Amber Nicole, Courtesy Guha
What she’s looking for in collaborations:
“In a sense, I’m a purist, which is ironic considering my work in combining dance vocabularies. I’m always looking for a collaborator who is rooted in their craft and has a strong sense of identity in their movement. Someone who can find a connection with me based on their deep knowledge of how their form functions in space alone and with other bodies.
“I love working with artists who consider breaking rules with me after deeply discussing why those rules exist.
What she’s learned from flamenco:
“Studying flamenco taught me about transitions—how one movement thought would enter into the space of another. It also influenced me to question, How do we rise above the tyranny on brown bodies?”

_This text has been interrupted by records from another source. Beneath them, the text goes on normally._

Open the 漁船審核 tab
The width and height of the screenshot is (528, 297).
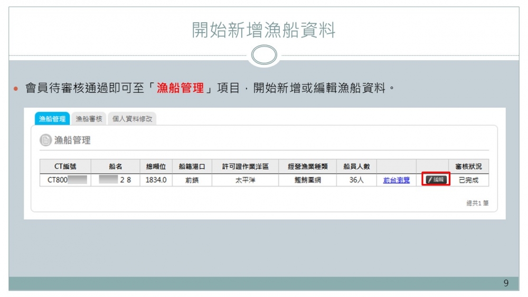click(89, 119)
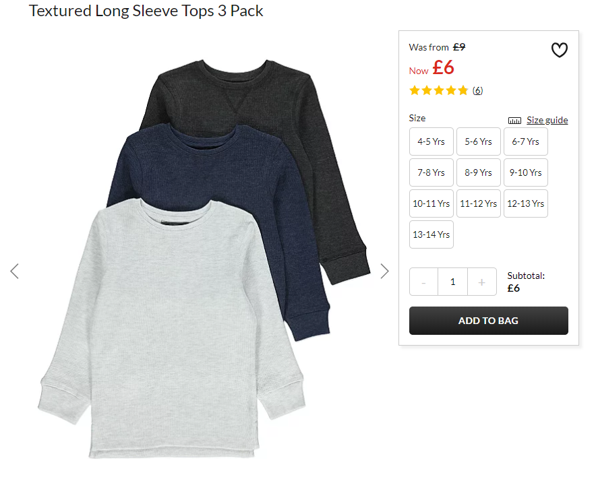This screenshot has height=479, width=596.
Task: Open the (6) reviews link
Action: (477, 90)
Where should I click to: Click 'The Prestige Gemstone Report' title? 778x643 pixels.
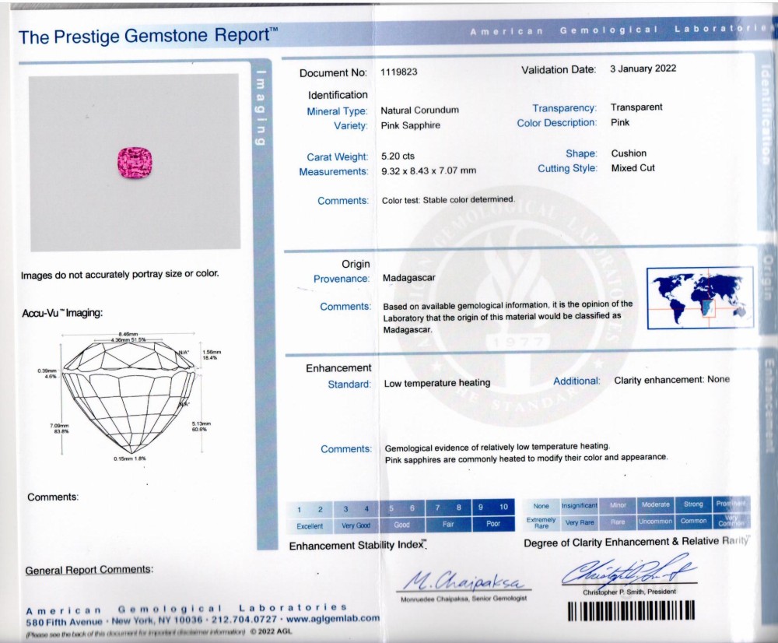click(148, 36)
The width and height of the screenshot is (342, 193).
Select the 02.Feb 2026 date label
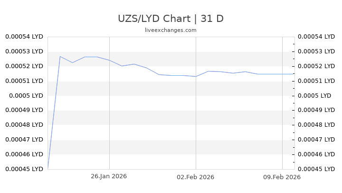click(x=195, y=177)
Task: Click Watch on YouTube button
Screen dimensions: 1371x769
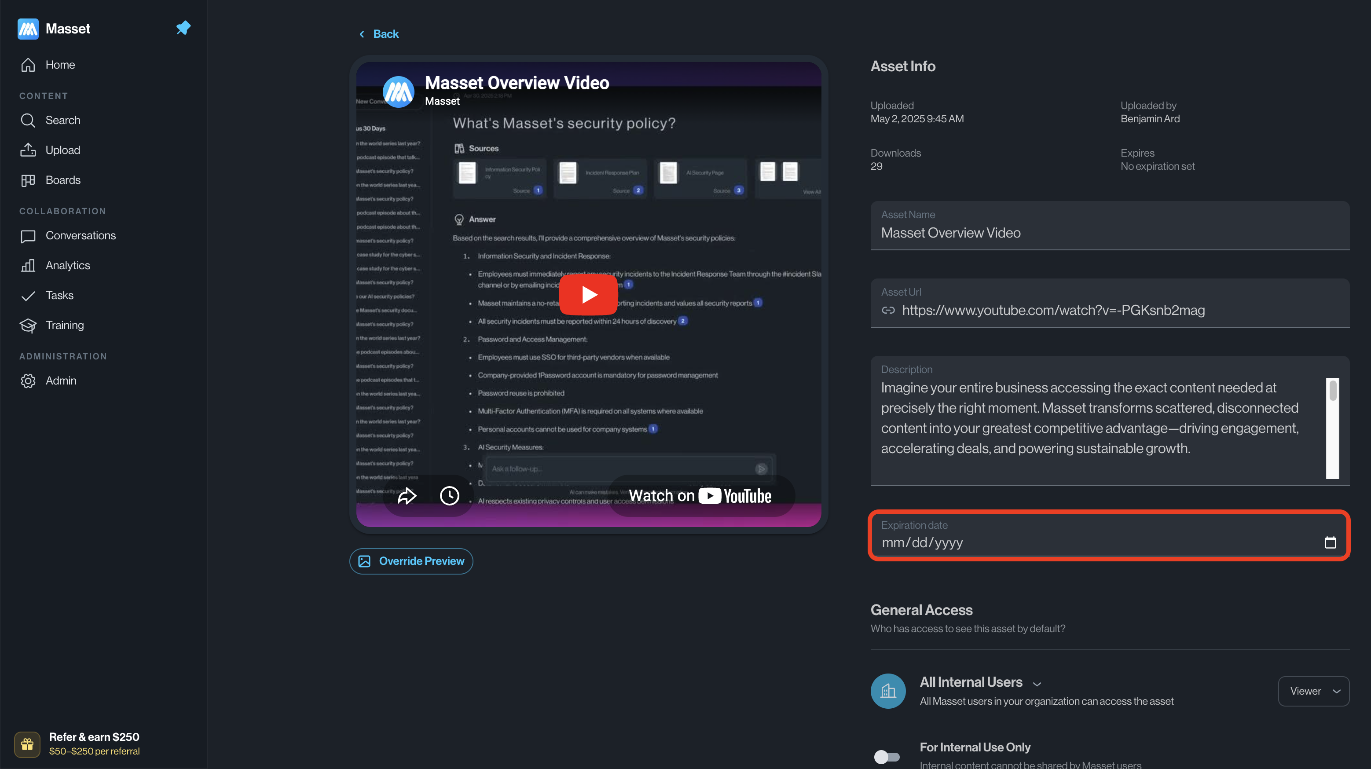Action: (700, 495)
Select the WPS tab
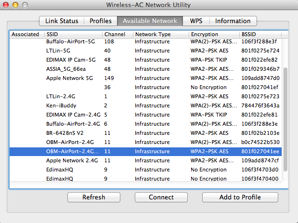298x223 pixels. pyautogui.click(x=196, y=21)
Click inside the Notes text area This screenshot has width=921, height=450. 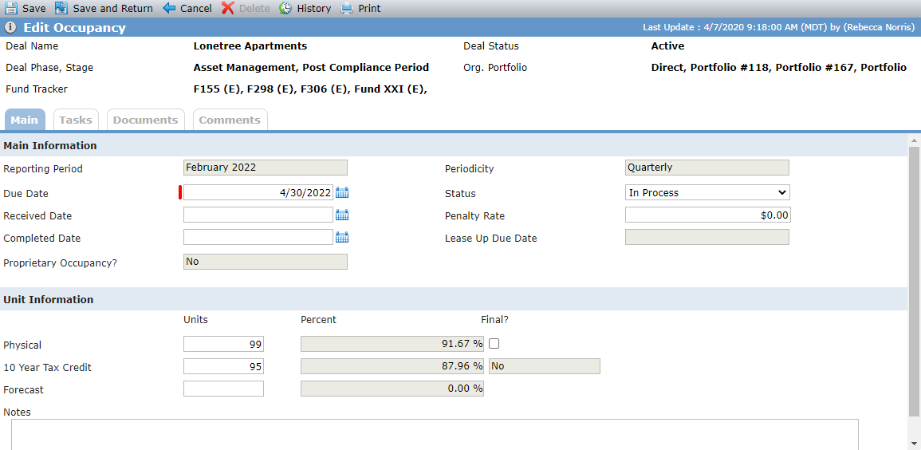click(435, 434)
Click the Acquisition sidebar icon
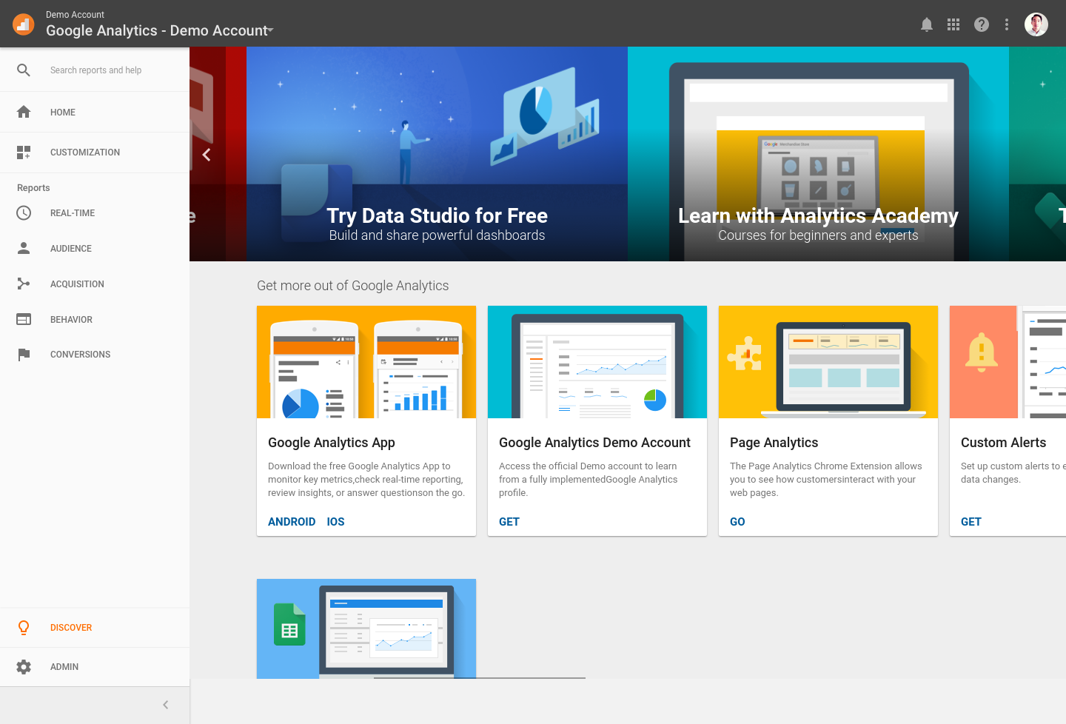Screen dimensions: 1066x724 (24, 284)
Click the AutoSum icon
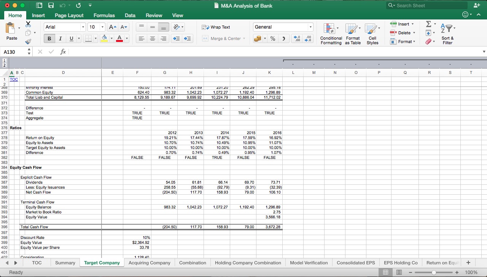The image size is (487, 277). click(429, 24)
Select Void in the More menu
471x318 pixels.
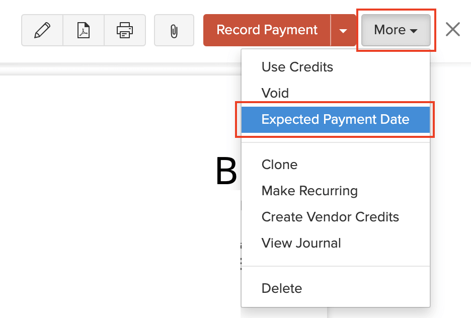(x=275, y=93)
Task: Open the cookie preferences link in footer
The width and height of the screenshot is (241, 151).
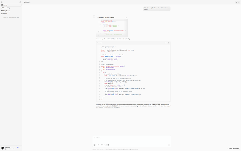Action: pyautogui.click(x=135, y=149)
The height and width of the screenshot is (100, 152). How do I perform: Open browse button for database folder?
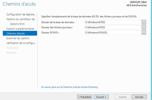144,22
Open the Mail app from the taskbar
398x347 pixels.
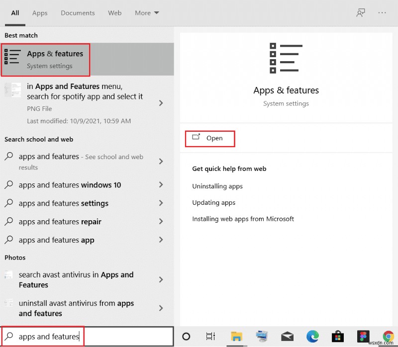(x=287, y=337)
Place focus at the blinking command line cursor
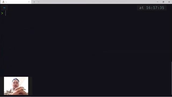 [x=5, y=13]
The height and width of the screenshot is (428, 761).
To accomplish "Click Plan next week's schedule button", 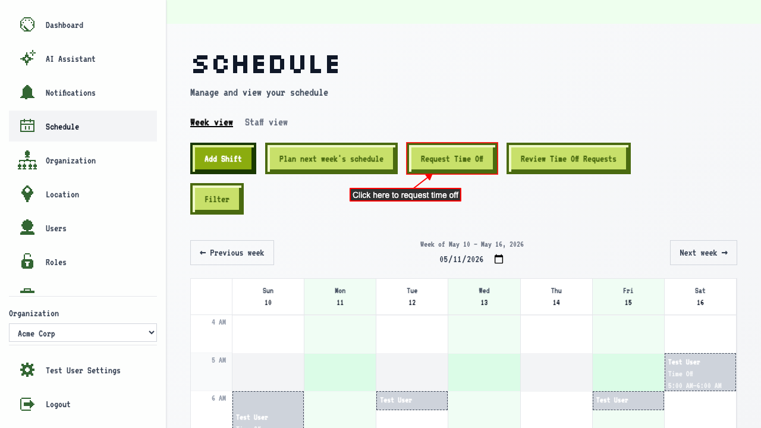I will click(331, 159).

What she gets out of collaborating:
“Collaborating quite simply changed the way I realized my movement styling. For example, with African dancer Omari Wiles, our goal was to create work that embodied a marriage between West African and contemporary folk Indian movement. We experimented with ways in which we entered a beat cycle. I learned how the spirit of the entire body took up the space in between the beats in both worlds.”
The importance of sound:
“In Soles of Duende, our styles create both music and movement. Amplifying the histories of our own bodies and our forms of dance through making loud noise in spaces that keep asking us to dance quietly is a form of resistance. Our collaboration allows us to learn about how these migrational forms of dance maintained a wild sense of revolution.’
Her strategy as a curator:
“Curation requires a keen understanding of how different combinations of people and the expertise they bring can communicate with one another in the same space. I aim to invite emotions that activate people toward actionable change.”
Her artistic philosophy:
“In developing my unique contemporary movement, I am driven by the notion of the chakra (wheel) and migrational patterns of nomadic bards. The philosophy is rooted in circular forward-moving motion.
“The South Asian diaspora shares one common notion, an idea of ‘home.’ I’m curious about this concept—how we define “home” within ourselves, within our breath, within our communities, and most of all how “home” changes when our conditions change.”